• Selected excerpt:

+ + +

A transformer that infers whole-genome DNA methylation landscapes from gene expression, generalizing zero-shot to unmeasured CpG sites and unseen samples.
DNA methylation (DNAm) is a central epigenetic mark: the addition of methyl groups at CpG dinucleotides helps establish and maintain gene-expression programs, cell identity, and disease states. Measuring it genome-wide — by whole-genome bisulfite sequencing or large arrays — is informative but expensive, and many datasets capture only a subset of CpG sites or only some samples. Gene expression, by contrast, is measured ubiquitously. This raises a natural question: how much of the methylation landscape can be inferred from expression alone?
MethylProphet, developed by Huang and colleagues at Columbia University (preprint first posted February 2025, updated February 2026 on bioRxiv), is a transformer-based model that predicts whole-genome DNA methylation from gene-expression input. Framed as a generalized, gene-contextual model, it learns relationships between expression and methylation that let it impute methylation at genomic positions that were not directly measured, and to generalize to biological samples it has not seen during training.

+ + +

• Data for review:

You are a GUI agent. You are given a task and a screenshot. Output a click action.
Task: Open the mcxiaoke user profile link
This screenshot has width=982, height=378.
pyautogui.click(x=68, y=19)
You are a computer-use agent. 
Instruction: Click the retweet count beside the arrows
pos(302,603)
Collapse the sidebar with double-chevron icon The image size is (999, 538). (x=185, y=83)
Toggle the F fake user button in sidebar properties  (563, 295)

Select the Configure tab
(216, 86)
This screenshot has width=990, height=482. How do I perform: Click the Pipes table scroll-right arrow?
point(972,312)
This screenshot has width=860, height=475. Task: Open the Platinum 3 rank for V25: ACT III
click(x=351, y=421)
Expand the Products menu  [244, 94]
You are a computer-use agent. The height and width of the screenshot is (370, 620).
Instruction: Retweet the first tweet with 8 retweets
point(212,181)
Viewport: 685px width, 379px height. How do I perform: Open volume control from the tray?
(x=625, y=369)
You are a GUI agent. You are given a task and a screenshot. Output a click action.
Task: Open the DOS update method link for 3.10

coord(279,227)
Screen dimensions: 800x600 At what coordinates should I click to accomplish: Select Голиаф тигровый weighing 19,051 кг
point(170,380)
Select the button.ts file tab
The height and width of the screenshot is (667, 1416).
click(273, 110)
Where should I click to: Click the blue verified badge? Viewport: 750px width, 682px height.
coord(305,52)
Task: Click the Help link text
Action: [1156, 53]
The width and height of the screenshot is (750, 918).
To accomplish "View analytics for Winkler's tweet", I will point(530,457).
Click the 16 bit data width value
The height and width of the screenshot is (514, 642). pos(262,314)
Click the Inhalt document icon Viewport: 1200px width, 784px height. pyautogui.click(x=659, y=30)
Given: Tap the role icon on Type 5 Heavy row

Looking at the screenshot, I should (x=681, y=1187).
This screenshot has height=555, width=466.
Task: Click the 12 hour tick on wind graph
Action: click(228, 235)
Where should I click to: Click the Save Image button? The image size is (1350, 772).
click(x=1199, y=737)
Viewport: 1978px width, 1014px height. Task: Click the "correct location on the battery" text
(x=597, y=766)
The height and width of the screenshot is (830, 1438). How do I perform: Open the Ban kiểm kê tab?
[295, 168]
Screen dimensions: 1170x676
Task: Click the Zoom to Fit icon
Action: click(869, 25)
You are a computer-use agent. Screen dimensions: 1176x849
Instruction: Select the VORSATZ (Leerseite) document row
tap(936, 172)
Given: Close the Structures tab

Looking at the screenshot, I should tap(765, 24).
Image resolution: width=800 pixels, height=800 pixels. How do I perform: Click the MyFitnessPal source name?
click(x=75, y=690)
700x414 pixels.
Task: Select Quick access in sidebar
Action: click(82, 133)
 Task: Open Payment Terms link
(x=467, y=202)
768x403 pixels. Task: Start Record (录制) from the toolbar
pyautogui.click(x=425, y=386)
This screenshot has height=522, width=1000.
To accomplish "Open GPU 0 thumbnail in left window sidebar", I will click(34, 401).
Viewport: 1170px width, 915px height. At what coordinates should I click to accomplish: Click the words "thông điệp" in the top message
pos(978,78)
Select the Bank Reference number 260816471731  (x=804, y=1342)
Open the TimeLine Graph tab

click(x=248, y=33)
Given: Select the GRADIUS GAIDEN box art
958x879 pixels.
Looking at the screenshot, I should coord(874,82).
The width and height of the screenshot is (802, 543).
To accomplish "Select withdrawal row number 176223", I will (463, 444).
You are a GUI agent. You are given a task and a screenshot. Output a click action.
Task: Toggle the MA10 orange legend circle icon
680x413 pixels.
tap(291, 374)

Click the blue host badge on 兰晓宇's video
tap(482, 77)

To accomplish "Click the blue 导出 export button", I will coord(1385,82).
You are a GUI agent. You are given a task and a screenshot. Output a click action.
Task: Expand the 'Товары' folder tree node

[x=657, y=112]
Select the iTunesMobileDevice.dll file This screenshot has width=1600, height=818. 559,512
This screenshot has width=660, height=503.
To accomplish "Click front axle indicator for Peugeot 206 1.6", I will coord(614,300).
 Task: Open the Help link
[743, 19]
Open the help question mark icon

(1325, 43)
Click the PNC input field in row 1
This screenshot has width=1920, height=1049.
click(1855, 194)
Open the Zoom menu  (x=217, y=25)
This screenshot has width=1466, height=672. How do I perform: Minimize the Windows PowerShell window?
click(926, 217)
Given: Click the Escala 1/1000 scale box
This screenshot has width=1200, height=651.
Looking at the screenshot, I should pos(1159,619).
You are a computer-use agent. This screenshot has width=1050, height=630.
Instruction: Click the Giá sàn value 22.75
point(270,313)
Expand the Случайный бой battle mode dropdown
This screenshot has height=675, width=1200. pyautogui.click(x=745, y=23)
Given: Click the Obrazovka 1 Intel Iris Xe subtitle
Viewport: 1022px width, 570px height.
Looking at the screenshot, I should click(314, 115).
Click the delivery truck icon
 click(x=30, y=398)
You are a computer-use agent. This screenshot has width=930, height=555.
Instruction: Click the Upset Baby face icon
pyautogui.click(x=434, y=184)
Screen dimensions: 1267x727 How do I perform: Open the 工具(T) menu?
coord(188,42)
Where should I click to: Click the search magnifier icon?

+ + +

• Your task: Extract the portion of the MethylProphet text from "DNA methylation (DNAm)" up to and including "from expression alone?". The entries have no connection to the text about MethylProphet.

• Response:
DNA methylation (DNAm) is a central epigenetic mark: the addition of methyl groups at CpG dinucleotides helps establish and maintain gene-expression programs, cell identity, and disease states. Measuring it genome-wide — by whole-genome bisulfite sequencing or large arrays — is informative but expensive, and many datasets capture only a subset of CpG sites or only some samples. Gene expression, by contrast, is measured ubiquitously. This raises a natural question: how much of the methylation landscape can be inferred from expression alone?